Probably the only time you’ll see me without any makeup on, but this pic makes me happy because it takes me back to the pure joy and vibrantly feeling alive that I felt in this moment.  The twins had absolutely no fear!  They’re natural monkeys!

What else is available?

  • Guided Rock Climbing– No experience is necessary, though must be aged 6 & up.  
  • Guided Rappelling–  They offer rappelling from 50 to 120 feet, so the quick duration and less physically taxing activity may be much more palatable to people who are nervous about heights.  There are no age restrictions, though they recommend it for 6 & up.  It is a 5-10 minute hike to the rappelling site and then you can rappell as much as you like during your time.  

What the Wheats think of the Via Ferrata in Kentucky:

Our family loved the Via Ferrata in Kentucky, though it will push you physically and mentally.  It was a challenge, exhilarating & unique, and a bucket list item if you’re up for the thrill!  Seeing those incredible views around you and experiencing ‘rock climbing’ makes you feel alive and blessed and strong in ways you don’t experience, otherwise.  It connects you with nature, with life, with yourself, and (for me) with God.  It’s an experience of a lifetime and you should absolutely grab it.  Seize the day!  
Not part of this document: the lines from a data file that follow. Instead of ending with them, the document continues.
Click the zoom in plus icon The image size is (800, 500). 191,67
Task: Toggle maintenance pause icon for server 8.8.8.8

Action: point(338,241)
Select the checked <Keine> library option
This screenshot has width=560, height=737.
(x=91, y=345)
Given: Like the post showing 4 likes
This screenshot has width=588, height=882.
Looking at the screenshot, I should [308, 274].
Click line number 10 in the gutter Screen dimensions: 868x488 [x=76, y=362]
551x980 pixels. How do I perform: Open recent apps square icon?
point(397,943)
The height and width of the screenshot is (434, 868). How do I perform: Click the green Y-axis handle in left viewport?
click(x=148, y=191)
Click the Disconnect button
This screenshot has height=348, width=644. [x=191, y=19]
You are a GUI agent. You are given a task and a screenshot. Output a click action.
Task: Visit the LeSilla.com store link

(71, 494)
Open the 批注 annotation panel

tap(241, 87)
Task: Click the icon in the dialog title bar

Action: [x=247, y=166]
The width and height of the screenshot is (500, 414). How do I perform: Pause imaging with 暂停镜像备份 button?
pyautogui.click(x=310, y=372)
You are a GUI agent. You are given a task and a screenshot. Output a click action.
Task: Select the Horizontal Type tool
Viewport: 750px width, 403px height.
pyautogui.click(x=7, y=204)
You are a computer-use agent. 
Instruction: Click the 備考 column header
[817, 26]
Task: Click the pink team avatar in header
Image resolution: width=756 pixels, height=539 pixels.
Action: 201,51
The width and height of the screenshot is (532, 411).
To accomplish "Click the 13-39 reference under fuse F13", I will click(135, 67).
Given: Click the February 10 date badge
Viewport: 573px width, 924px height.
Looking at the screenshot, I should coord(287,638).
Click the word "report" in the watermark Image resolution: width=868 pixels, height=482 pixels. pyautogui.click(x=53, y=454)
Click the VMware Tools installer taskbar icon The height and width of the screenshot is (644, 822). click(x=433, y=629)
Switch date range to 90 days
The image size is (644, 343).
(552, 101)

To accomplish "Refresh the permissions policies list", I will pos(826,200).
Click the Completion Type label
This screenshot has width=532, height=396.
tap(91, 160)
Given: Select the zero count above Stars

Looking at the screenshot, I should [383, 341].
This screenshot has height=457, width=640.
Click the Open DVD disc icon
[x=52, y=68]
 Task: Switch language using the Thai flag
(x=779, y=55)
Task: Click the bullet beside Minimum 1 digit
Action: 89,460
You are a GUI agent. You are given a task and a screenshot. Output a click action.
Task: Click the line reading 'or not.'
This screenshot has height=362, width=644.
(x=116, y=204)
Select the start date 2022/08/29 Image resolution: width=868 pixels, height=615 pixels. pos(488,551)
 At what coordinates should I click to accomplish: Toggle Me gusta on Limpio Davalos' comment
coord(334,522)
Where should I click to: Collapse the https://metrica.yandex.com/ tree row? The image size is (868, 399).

There’s much more to keep you busy in the area.  RRG is abundant with hiking and climbing options and has several tourist-centered sites that are unrelated to climbing.  They are physically engaging, though, and will keep you active, having fun, and young!  Spending time here, you’ll realize that you’ve found a special little gem that the crowds haven’t found, yet.  A must-do for the active & adventurous!  Add it to your bucket list! 

Family at Southeast Mountain Guides

A family that plays together, stays together!  ♥  There’s nothing like a new, unique challenge that pushes your limits to give your kids confidence in their abilities.  

Via Ferrata in Kentucky

Good to Know:

  • Free parking on site.  During slower times in off-season and through the week, it was big enough for our camper.
  • Reservations are required for all activities.  Weekends can fill up, so reserve more than 2 weeks prior.  
  • Dining– They have picnic tables below the canyon or on the 2nd story deck off the office.  Pack your lunch and eat outside with a gorgeous canyon view!  There are some prepared small lunch kits at several small shops in the area.  There are often healthy options that consider special diets in this fitness-minded community.  
  • A small gift shop has souvenirs, apparel and some supplies.
  • Restrooms are available in the office building.
  • Admission for the Via Ferrata is a Full Day Pass, currently $52.  Guided Rock Climbing & Guided Rappelling are currently $135 for Half Day of 1 activity and $185 for Full Day of 1 activity.     
  • Discounts are applied for groups over 1.  Kids 9 & under are $20 off with Rock Climbing & Rappelling.
  • Typical Hours are 8:30- 4:30, rain or shine, and you can climb till dusk on weekends.   
  • Duration– Most people, especially with kids spend 4-5 hours here.  
  • It can be busy in summer, particularly on weekends.
  • Lodging– It’s a smallish town, but there are some hotels, lodges, and several campgrounds available.